Key Takeaways: In the minutes from the Federal Open Market Committee’s (FOMC) March 16-17 meeting, participants noted the potential for a st...

Economic + Housing Weekly Note (Fannie Mae)



Key Takeaways:

In the minutes from the Federal Open Market Committee’s (FOMC) March 16-17 meeting, participants noted the potential for a stronger economic recovery given the improvement in vaccinations and in economic data. Regarding inflation, the FOMC agreed that “they would aim to achieve inflation moderately above 2 percent for some time so that inflation averages 2 percent over time and longer-term inflation expectations remain well anchored at 2 percent” and that they expected to “maintain an accommodative stance of monetary policy until those [inflation and employment] outcomes were achieved.”

The ISM Service Index jumped 8.4 points in March to 63.7, the second-largest increase in series history and the highest reading in series history. Any reading above 50 indicates expansion. The business activity, new orders, and employment indices all increased, with both the business activity and new orders indices reaching record highs.

The Producer Price Index (PPI) for final demand of goods and services rose 4.2 percent in March from a year ago. Core PPI (excludes energy, food, and trade services) increased 3.1 percent from a year ago, the fastest pace of annual growth since September 2018.

▸ DATA TO EXAMINE:
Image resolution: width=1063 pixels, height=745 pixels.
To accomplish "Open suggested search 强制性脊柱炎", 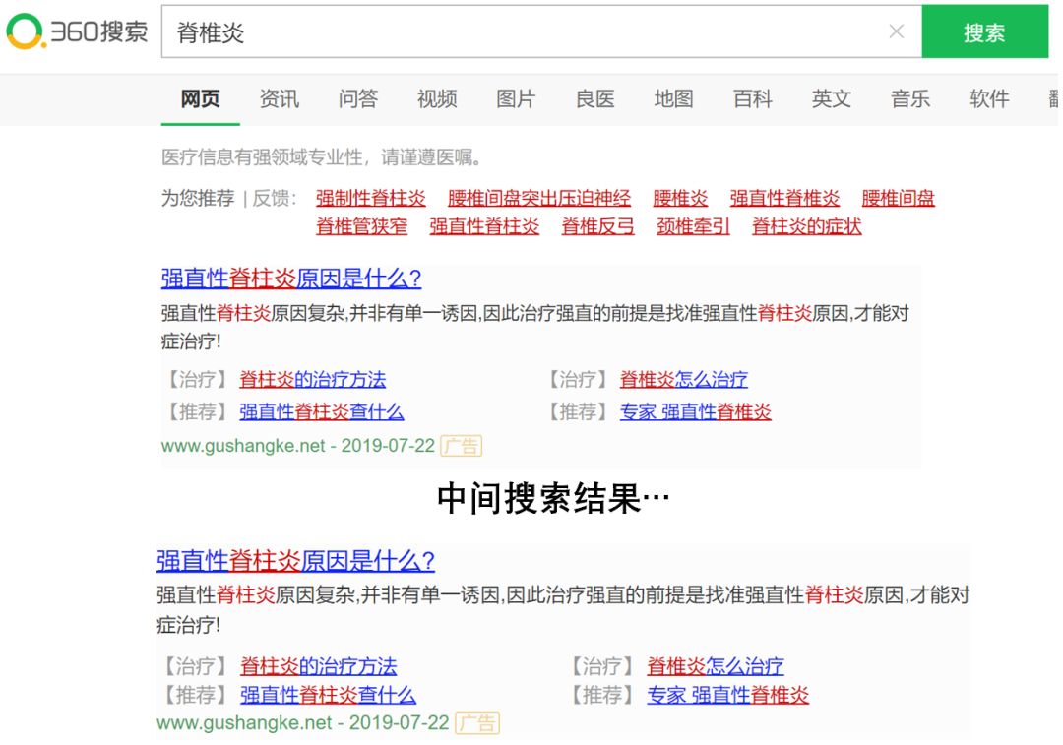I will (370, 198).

--

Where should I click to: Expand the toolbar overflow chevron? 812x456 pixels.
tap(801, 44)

▸ THINGS TO DO:
1: Reproduce everything in the Fannie Mae weekly note from "The ISM Service" down to "reaching record highs.".
2: Based on the Fannie Mae weekly note, state whether each statement is true, quoting the words that decide it: (a) The ISM Service Index rose 8.4 points in March to reach 63.7. (b) Core PPI increased 4.2 percent from a year ago. (c) The FOMC minutes discussed come from a meeting held March 16-17.

▸ ANSWERS FOR THE EXERCISE:
1:
The ISM Service Index jumped 8.4 points in March to 63.7, the second-largest increase in series history and the highest reading in series history. Any reading above 50 indicates expansion. The business activity, new orders, and employment indices all increased, with both the business activity and new orders indices reaching record highs.

2:
(a) Yes: "The ISM Service Index jumped 8.4 points in March to 63.7"
(b) No: "Core PPI (excludes energy, food, and trade services) increased 3.1 percent from a year ago"
(c) Yes: "In the minutes from the Federal Open Market Committee’s (FOMC) March 16-17 meeting"